(Material for the task)

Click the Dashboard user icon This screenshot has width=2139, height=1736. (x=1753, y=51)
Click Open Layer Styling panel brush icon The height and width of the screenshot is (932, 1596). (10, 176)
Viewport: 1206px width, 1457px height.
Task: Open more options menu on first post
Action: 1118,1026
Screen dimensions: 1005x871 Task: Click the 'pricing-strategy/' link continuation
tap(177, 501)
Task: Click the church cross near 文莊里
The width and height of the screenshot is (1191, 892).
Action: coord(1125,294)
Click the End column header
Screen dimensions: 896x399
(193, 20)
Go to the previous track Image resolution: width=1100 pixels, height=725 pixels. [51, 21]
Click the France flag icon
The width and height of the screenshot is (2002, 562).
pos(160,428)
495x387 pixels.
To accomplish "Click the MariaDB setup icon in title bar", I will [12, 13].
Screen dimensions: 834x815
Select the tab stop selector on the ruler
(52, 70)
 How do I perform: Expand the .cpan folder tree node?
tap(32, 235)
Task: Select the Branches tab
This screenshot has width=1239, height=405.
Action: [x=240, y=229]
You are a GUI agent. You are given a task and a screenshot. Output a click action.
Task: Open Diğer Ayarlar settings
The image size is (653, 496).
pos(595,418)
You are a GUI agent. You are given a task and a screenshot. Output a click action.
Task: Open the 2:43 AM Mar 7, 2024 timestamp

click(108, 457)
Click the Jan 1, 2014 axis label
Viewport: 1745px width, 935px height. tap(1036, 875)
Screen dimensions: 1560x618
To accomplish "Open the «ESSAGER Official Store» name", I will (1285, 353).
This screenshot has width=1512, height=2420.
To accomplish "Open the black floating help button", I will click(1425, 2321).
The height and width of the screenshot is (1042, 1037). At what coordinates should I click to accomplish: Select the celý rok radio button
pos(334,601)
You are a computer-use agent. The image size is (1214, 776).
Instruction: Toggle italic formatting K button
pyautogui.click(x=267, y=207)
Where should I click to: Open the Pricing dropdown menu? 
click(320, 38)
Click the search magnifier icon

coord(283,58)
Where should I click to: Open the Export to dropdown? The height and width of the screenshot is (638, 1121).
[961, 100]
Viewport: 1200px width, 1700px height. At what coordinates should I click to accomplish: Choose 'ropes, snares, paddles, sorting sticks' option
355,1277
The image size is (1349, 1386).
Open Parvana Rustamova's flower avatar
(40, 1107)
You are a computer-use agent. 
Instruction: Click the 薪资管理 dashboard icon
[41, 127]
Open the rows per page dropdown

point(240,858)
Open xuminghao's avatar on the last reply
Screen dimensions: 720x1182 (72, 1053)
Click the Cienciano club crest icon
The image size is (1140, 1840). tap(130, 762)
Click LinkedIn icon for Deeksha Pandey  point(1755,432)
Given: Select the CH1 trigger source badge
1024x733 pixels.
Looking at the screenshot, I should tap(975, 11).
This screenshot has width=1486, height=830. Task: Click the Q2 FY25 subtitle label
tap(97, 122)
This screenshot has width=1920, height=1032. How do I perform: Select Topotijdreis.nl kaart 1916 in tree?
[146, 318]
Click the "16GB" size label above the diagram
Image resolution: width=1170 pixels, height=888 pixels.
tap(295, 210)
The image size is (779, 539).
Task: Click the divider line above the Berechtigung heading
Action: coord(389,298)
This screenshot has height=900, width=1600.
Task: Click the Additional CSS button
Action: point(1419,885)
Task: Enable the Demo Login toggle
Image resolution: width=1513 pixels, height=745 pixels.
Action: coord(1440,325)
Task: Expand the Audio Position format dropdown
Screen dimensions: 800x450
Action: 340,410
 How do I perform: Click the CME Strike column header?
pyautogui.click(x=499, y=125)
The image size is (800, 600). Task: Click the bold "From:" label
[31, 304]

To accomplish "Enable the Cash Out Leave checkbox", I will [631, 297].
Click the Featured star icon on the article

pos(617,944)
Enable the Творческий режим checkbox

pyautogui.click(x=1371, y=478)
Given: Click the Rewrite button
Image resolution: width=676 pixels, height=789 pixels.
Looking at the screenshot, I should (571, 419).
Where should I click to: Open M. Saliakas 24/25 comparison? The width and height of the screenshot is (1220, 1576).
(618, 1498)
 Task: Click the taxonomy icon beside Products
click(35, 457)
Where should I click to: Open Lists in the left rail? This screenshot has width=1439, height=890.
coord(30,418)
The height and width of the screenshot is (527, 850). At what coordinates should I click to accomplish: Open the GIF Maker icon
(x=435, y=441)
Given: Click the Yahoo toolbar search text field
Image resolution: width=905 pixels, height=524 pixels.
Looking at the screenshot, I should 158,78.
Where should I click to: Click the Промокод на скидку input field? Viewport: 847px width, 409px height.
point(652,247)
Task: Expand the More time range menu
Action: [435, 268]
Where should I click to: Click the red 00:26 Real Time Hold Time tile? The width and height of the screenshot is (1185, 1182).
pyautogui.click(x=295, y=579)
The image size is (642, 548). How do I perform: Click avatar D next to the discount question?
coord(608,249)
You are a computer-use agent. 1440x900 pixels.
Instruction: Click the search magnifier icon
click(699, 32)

(End Material for the task)

● **What the exercise asks**:
Your answer should be a single number: the count of lines in the entries that hold the string "agent".

● **Reply**:
5